Their philanthropic pretensions fail to mask their interference in public affairs, both at federal level and in New Brunswick and the other Atlantic provinces, where they act like a second government. Few sports complexes, museums or university research centres (energy, forestry, sustainable development) are not Irving-sponsored.

And they’ve basically been handed the incredible forests of the entire region – and they don’t do a good job with them.

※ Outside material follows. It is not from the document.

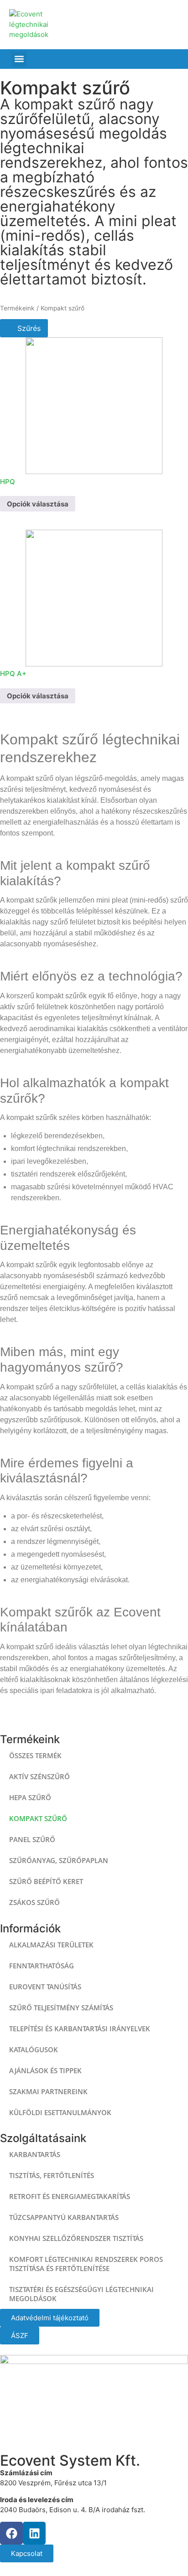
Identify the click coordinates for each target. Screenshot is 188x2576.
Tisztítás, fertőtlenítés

New Brunswick has also entrusted the Irvings, directly or indirectly, with managing its huge public forests, while constantly downgrading its requirements. The latest ‘Forest Management Manual for New Brunswick Crown Lands’ reduces the size of buffer zones between forests and habitable areas, authorises more clear-cutting, increases scheduled production volume and cuts protected areas from 31% to 22%. The legislation has effectively created a free trade zone for the family: the natural resources department requirements cannot be modified without their agreement.

Anyone who acts counter to the Irvings interests can end up losing their careers – including scientists and and civil servants.

The 2015 dismissal of Eilish Cleary, New Brunswick’s chief medical officer of health, caused a sensation: she was investigating the use of glyphosate by Irving forestry companies. Rod Cumberland, a biologist formerly employed by New Brunswick’s natural resources department, and Tom Beckley, a professor of forestry at the University of New Brunswick, came under pressure when analysing the impact of this weedkiller on local fauna and the lack of transparency in the provincial government’s management of forests.

Perhaps unsurprisingly, they also avoid taxes and get the laws changed so there’s less of them to pay.

The Atlantic provinces are poor and their services, though subsidized federally, are also often poor. The Irvings exploit these provinces, especially New Brunswick, and have so captured the political apparatus that it’s very difficult to create change internally.

The federal government needs to get serious about taxing wealth. Nobody should be able to gain this much power in a democracy. We need to break up or nationalize monopolies. We need to tax the fuck out of high incomes, estates, and rent-seeking. The Irvings aren’t good for anybody but the Irvings. Let’s break them up and tax them fairly and so they can be contributing members of society instead of parasites.